### YOUR GOAL
Reproduce verbatim the portion of the items that opens with the line containing "You are a computer-use" and closes with the line containing "(x=303, y=244)", including both of those lines. Omit the pictures from your answer.

====== MATERIAL FOR THIS EXERCISE ======

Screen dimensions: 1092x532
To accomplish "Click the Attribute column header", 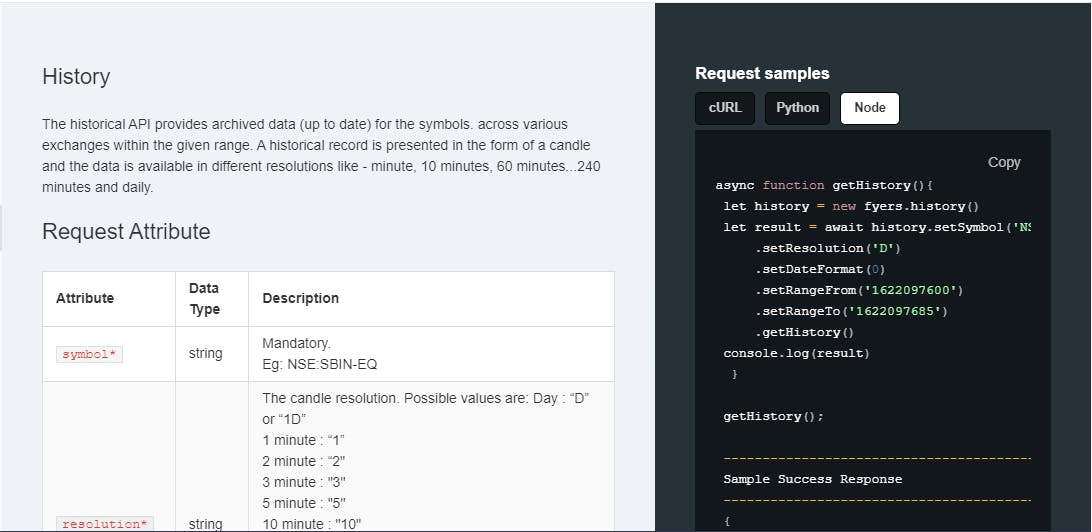I will [85, 298].
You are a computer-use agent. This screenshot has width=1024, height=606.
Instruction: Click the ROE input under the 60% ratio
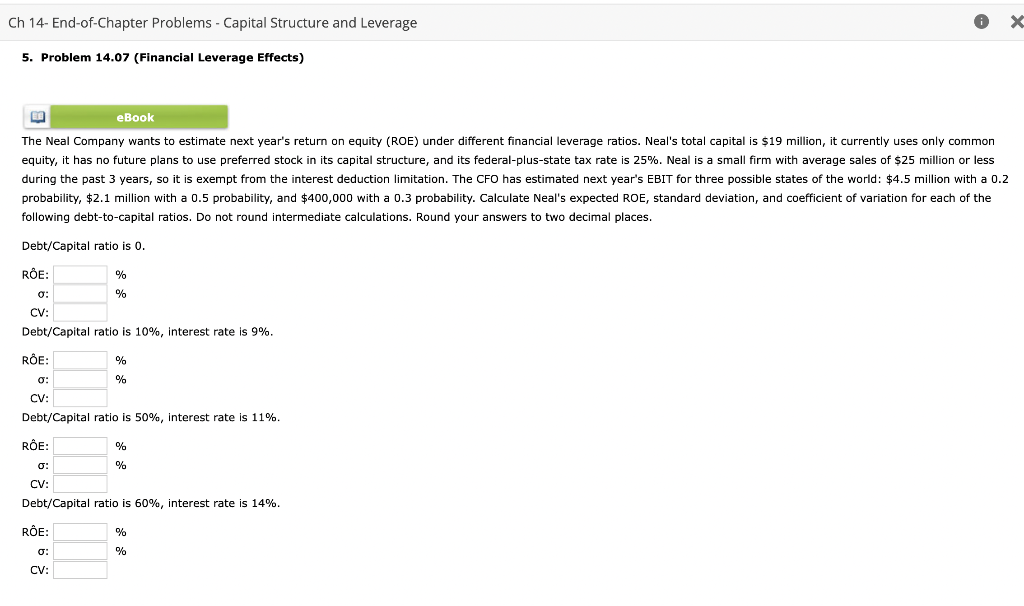click(80, 531)
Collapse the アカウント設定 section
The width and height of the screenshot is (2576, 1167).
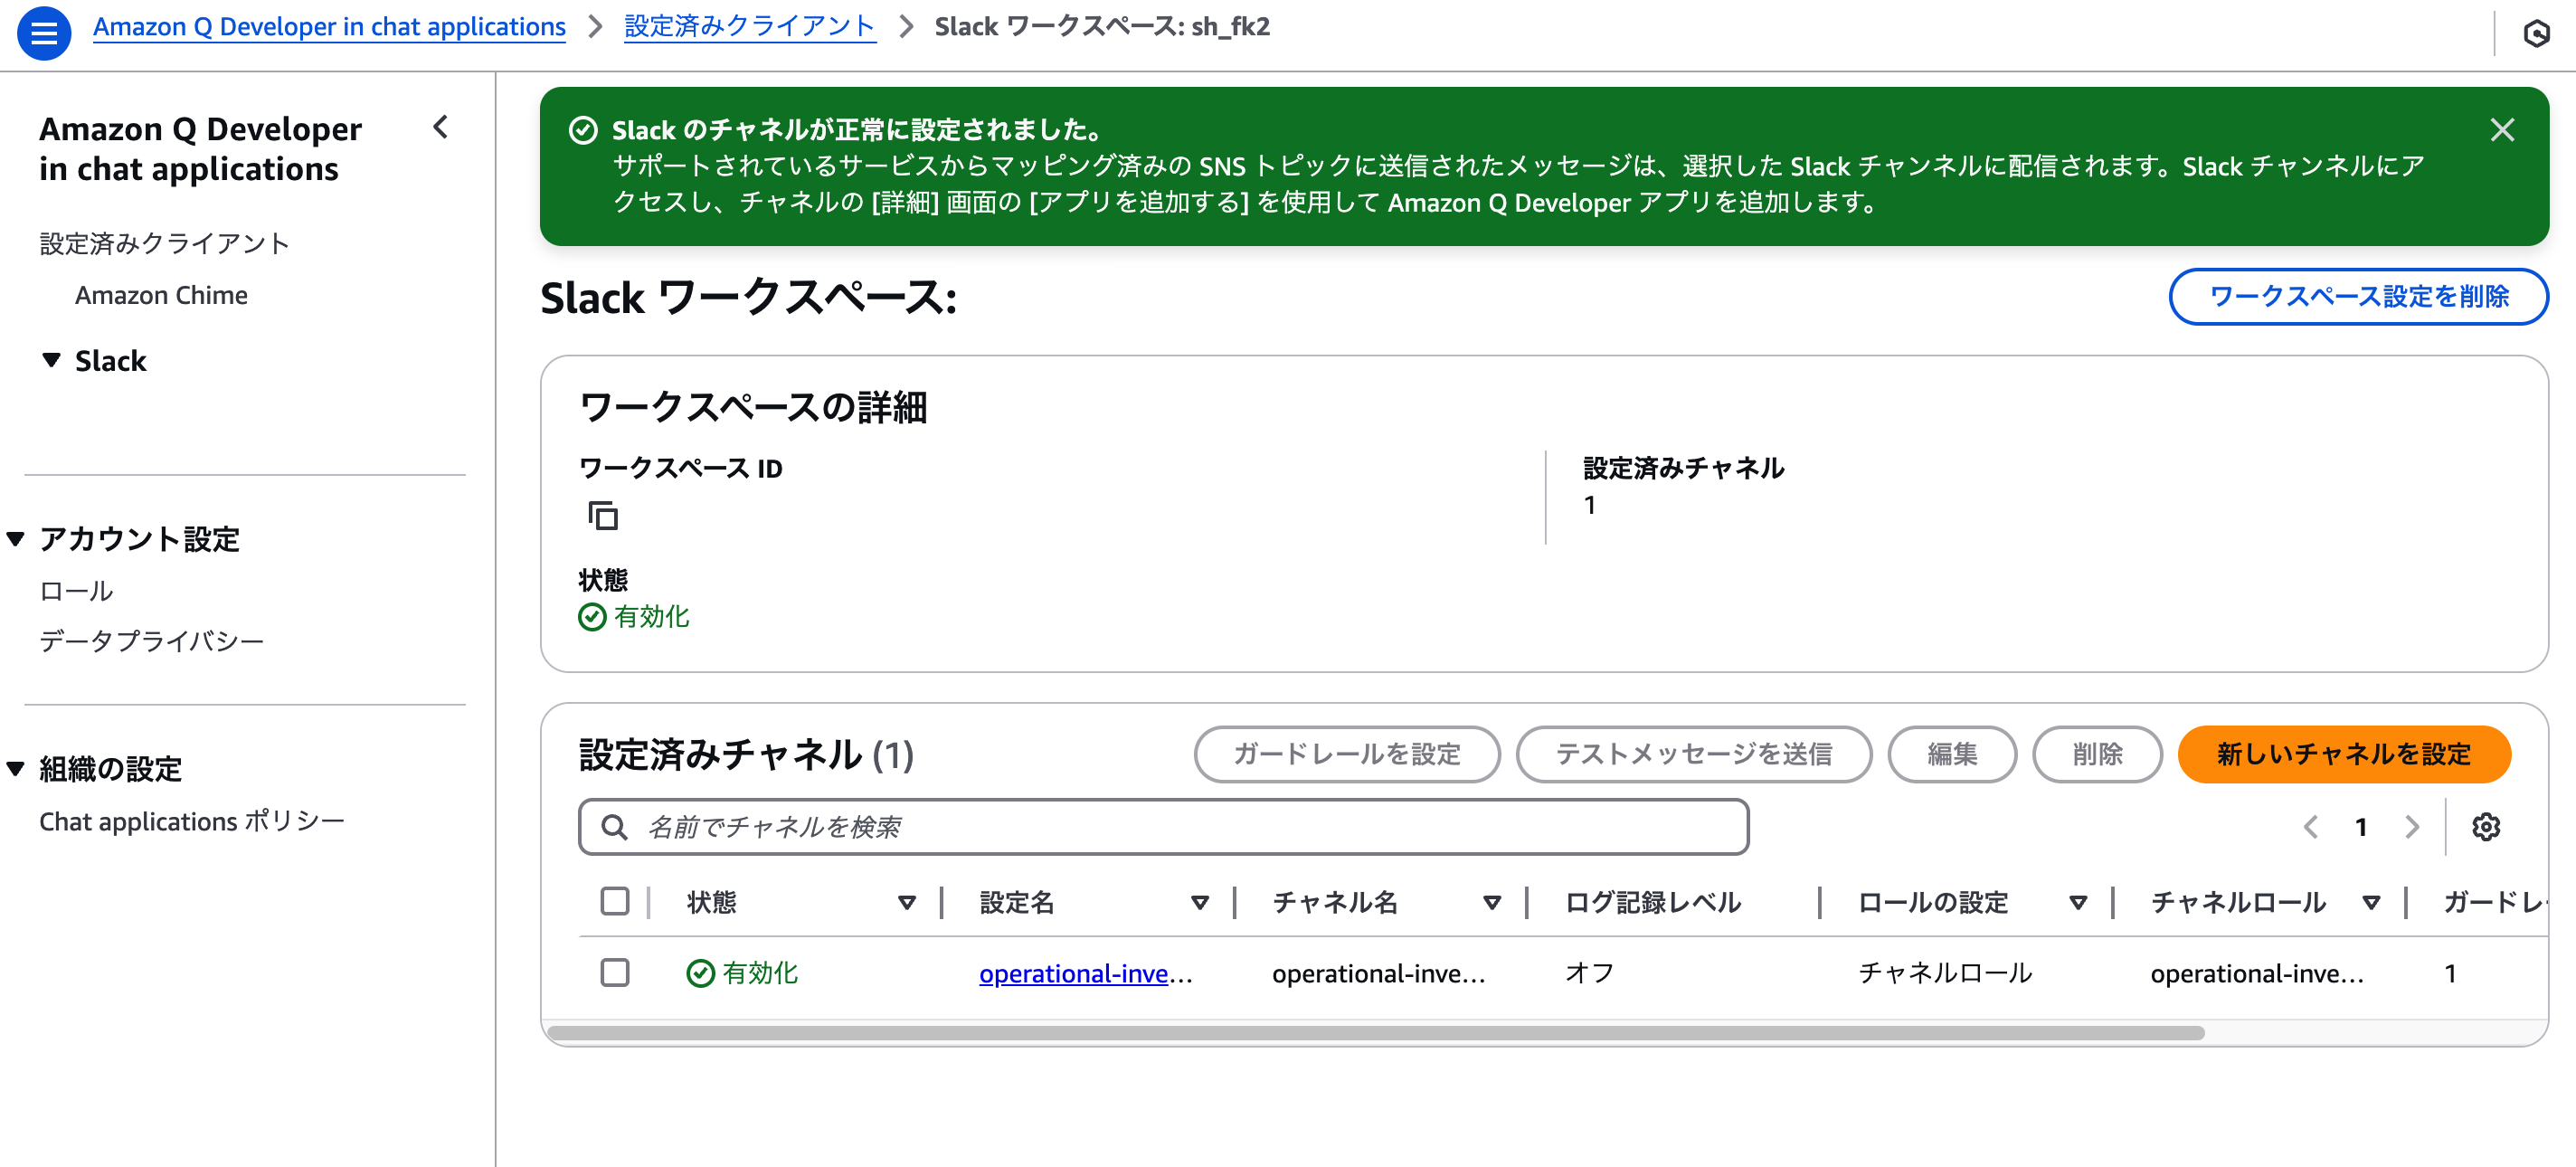click(x=16, y=539)
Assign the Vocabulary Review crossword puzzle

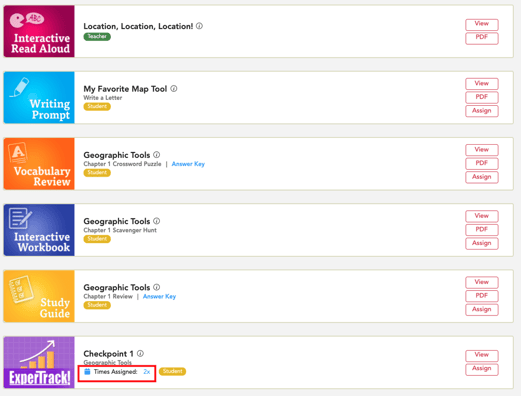482,177
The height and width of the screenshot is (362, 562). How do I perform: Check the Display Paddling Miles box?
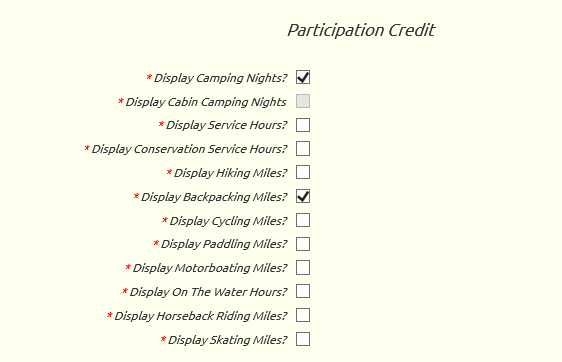(x=303, y=244)
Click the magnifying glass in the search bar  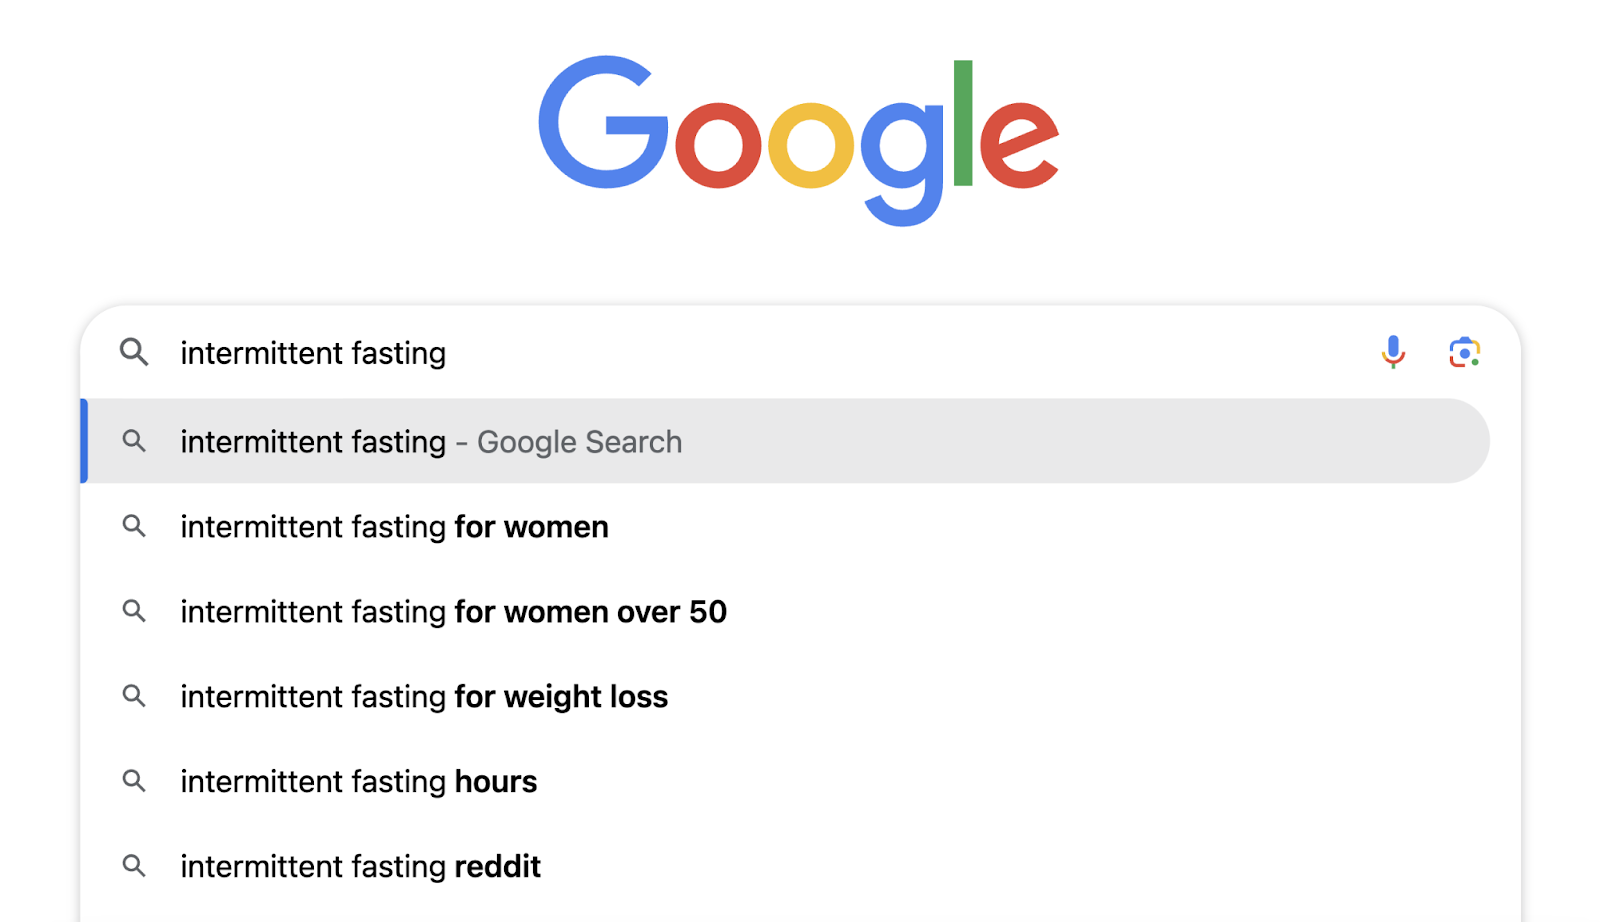[x=134, y=352]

======

### EXERCISE RESPONSE
You are a computer-use agent. This screenshot has width=1024, height=606.
Instruction: Click the ROE input under the 60% ratio
click(80, 531)
Collapse the アカウント設定 section
The width and height of the screenshot is (2576, 1167).
click(x=16, y=539)
Assign the Vocabulary Review crossword puzzle

482,177
The height and width of the screenshot is (362, 562). How do I perform: Check the Display Paddling Miles box?
(x=303, y=244)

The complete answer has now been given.